* [EXERCISE]
Output the records that follow, with every character intact.

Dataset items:
● ● ● ● ●
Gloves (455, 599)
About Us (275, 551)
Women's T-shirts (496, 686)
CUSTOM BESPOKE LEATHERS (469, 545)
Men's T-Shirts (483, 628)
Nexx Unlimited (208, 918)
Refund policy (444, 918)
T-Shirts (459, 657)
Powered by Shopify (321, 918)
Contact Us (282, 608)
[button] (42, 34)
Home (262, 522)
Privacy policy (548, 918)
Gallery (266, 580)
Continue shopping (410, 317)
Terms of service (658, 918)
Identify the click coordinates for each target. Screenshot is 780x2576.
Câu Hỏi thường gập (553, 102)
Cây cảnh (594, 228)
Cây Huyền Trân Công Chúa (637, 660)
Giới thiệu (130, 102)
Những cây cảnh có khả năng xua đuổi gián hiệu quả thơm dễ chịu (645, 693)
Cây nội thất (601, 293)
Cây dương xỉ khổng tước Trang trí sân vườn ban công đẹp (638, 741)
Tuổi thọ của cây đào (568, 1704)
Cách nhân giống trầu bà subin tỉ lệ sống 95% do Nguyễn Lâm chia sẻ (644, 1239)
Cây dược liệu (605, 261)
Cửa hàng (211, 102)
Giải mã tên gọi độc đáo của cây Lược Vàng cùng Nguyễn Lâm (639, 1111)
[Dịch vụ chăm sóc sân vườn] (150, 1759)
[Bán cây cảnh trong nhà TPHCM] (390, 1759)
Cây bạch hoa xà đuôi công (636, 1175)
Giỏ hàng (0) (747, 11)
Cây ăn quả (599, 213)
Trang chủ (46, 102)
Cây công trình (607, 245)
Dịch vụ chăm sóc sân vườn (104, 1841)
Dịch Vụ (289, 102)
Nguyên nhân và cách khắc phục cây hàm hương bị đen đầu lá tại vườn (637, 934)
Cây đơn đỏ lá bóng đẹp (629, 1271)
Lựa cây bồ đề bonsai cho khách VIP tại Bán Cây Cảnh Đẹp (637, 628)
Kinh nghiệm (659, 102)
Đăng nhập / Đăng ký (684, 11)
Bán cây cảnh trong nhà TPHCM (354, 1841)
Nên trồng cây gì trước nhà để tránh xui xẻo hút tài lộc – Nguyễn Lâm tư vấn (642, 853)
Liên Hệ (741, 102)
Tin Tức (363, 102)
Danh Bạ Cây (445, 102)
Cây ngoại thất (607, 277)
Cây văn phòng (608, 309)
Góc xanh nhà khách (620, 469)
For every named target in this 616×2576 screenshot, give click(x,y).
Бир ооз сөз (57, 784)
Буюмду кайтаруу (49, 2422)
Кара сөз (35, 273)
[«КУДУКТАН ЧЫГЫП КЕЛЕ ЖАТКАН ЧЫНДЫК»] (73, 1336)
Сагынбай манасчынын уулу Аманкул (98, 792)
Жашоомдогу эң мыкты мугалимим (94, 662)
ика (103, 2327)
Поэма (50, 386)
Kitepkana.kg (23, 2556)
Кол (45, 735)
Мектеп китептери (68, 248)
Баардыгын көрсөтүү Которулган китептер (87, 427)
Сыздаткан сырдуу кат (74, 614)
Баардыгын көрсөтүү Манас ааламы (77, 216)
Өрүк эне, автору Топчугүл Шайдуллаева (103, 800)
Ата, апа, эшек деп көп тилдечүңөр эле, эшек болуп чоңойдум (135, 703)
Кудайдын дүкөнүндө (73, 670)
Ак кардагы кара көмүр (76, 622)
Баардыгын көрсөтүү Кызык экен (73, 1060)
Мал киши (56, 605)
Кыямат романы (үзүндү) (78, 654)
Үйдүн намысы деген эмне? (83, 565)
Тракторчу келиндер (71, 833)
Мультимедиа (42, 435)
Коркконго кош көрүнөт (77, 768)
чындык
● ● ● ● ●
* [EXERCISE OUTPUT]
Gloves (455, 599)
About Us (275, 551)
Women's T-shirts (496, 686)
CUSTOM BESPOKE LEATHERS (469, 545)
Men's T-Shirts (483, 628)
Nexx Unlimited (208, 918)
Refund policy (444, 918)
T-Shirts (459, 657)
Powered by Shopify (321, 918)
Contact Us (282, 608)
[button] (42, 34)
Home (262, 522)
Privacy policy (548, 918)
Gallery (266, 580)
Continue shopping (410, 317)
Terms of service (658, 918)
Identify the click coordinates for each target. Screenshot is 780x2576.
Câu Hỏi thường gập (553, 102)
Cây cảnh (594, 228)
Cây Huyền Trân Công Chúa (637, 660)
Giới thiệu (130, 102)
Những cây cảnh có khả năng xua đuổi gián hiệu quả thơm dễ chịu (645, 693)
Cây nội thất (601, 293)
Cây dương xỉ khổng tước Trang trí sân vườn ban công đẹp (638, 741)
Tuổi thọ của cây đào (568, 1704)
Cách nhân giống trầu bà subin tỉ lệ sống 95% do Nguyễn Lâm chia sẻ (644, 1239)
Cây dược liệu (605, 261)
Cửa hàng (211, 102)
Giải mã tên gọi độc đáo của cây Lược Vàng cùng Nguyễn Lâm (639, 1111)
[Dịch vụ chăm sóc sân vườn] (150, 1759)
[Bán cây cảnh trong nhà TPHCM] (390, 1759)
Cây bạch hoa xà đuôi công (636, 1175)
Giỏ hàng (0) (747, 11)
Cây ăn quả (599, 213)
Trang chủ (46, 102)
Cây công trình (607, 245)
Dịch vụ chăm sóc sân vườn (104, 1841)
Dịch Vụ (289, 102)
Nguyên nhân và cách khắc phục cây hàm hương bị đen đầu lá tại vườn (637, 934)
Cây đơn đỏ lá bóng đẹp (629, 1271)
Lựa cây bồ đề bonsai cho khách VIP tại Bán Cây Cảnh Đẹp (637, 628)
Kinh nghiệm (659, 102)
Đăng nhập / Đăng ký (684, 11)
Bán cây cảnh trong nhà TPHCM (354, 1841)
Nên trồng cây gì trước nhà để tránh xui xẻo hút tài lộc – Nguyễn Lâm tư vấn (642, 853)
Liên Hệ (741, 102)
Tin Tức (363, 102)
Danh Bạ Cây (445, 102)
Cây ngoại thất (607, 277)
Cây văn phòng (608, 309)
Góc xanh nhà khách (620, 469)
For every named target in this 616×2576 screenshot, give click(x,y).
Бир ооз сөз (57, 784)
Буюмду кайтаруу (49, 2422)
Кара сөз (35, 273)
[«КУДУКТАН ЧЫГЫП КЕЛЕ ЖАТКАН ЧЫНДЫК»] (73, 1336)
Сагынбай манасчынын уулу Аманкул (98, 792)
Жашоомдогу эң мыкты мугалимим (94, 662)
ика (103, 2327)
Поэма (50, 386)
Kitepkana.kg (23, 2556)
Кол (45, 735)
Мектеп китептери (68, 248)
Баардыгын көрсөтүү Которулган китептер (87, 427)
Сыздаткан сырдуу кат (74, 614)
Баардыгын көрсөтүү Манас ааламы (77, 216)
Өрүк эне, автору Топчугүл Шайдуллаева (103, 800)
Ата, апа, эшек деп көп тилдечүңөр эле, эшек болуп чоңойдум (135, 703)
Кудайдын дүкөнүндө (73, 670)
Ак кардагы кара көмүр (76, 622)
Баардыгын көрсөтүү Кызык экен (73, 1060)
Мал киши (56, 605)
Кыямат романы (үзүндү) (78, 654)
Үйдүн намысы деген эмне? (83, 565)
Тракторчу келиндер (71, 833)
Мультимедиа (42, 435)
Коркконго кош көрүнөт (77, 768)
чындык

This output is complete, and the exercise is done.